ML-based prediction of storm properties using KONRAD3D cell objects, lightning data, and environment conditions from NWP

Object-based cell detection and tracking algorithms provide a useful tool for analyzing current and past storm properties and movement. KONRAD3D, an algorithm which recently became operational at DWD, uses radar scans of different elevation angles to derive 3-dimensional cell objects with specific properties.  Nowcasting of storm position by displacing it using the current cell movement seems to be straightforward, however, predicting the life cycle or specific storm properties such as lifetime, maximum future severity, and hail occurrence and size is difficult. We aim at analyzing the potential of machine learning techniques (ML), in particular random forest and gradient boosting, to provide these predictions using KONRAD3D cell properties in combination with NWP and lightning activity data.

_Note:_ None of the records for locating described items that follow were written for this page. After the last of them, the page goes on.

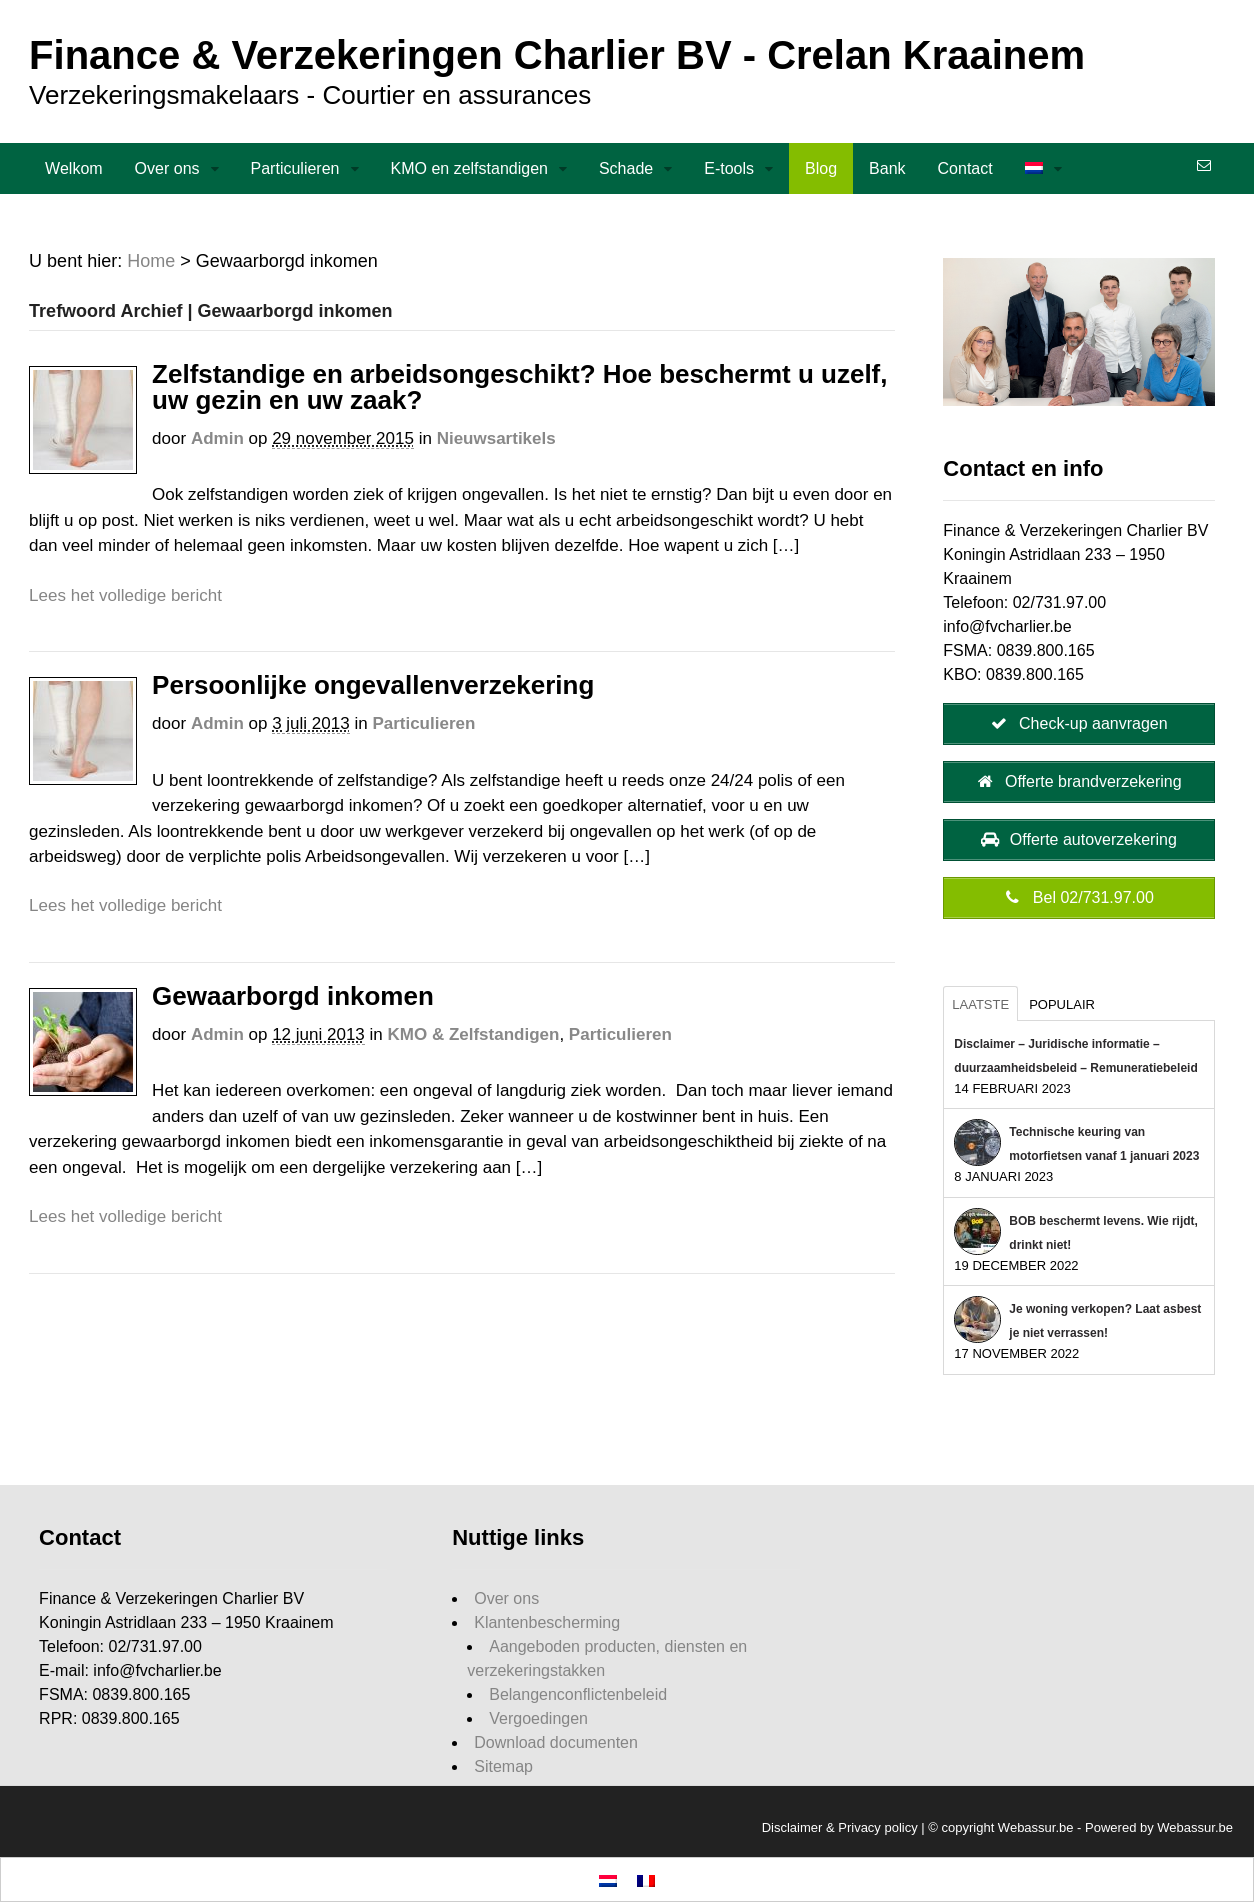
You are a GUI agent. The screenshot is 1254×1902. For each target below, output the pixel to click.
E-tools (729, 168)
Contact (965, 168)
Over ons (167, 168)
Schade (626, 168)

We perform a recalculation of KONRAD3D for a 6-year time period, where we considered several other data sources to compute specific storm environment and attributes. For instance, NWP data from the ICON-EU model is used to characterize the convective environment, while lightning data is used quantify electrical activity. Next, we filter resulting storm detections regarding our three prediction tasks using ML:

(1) Maximum expected future cell severity: all storms are considered.

(2) Longevity of quasi-stationary cells: only storms with a minimum speed below a threshold are considered.

(3) Hail size: all storms are considered.

For tasks 1 and 2, we analyze the prediction performance for different storm ages, i.e. cell attributes at initial detection, after 15 min, and 30 min during the life cycle are used as predictors for ML. Maximum hail size (task 3) is estimated using individual cell detections. In order to achieve a final comparison of methods, we perform a 10-fold cross validation

Longevity of quasi-stationary storm events is difficult to predict since there many events with a short duration and only very few with a long duration. The distribution of maximum expected severity is less skew and therefore prediction scores are better. Random forest and gradient boosting are preferred over artificial neural networks, since decision tree methods are easier and faster to train and also provide better cross validation scores. In case of maximum future severity, a substantial improvement compared to a simple persistence forecast is achieved. ML-based prediction of maximum hail size delivers reasonable results and is able to outperform classical methods, such as MESH. However, prediction uncertainty remains high in most cases and needs to be quantified in order to generate meaningful predictions.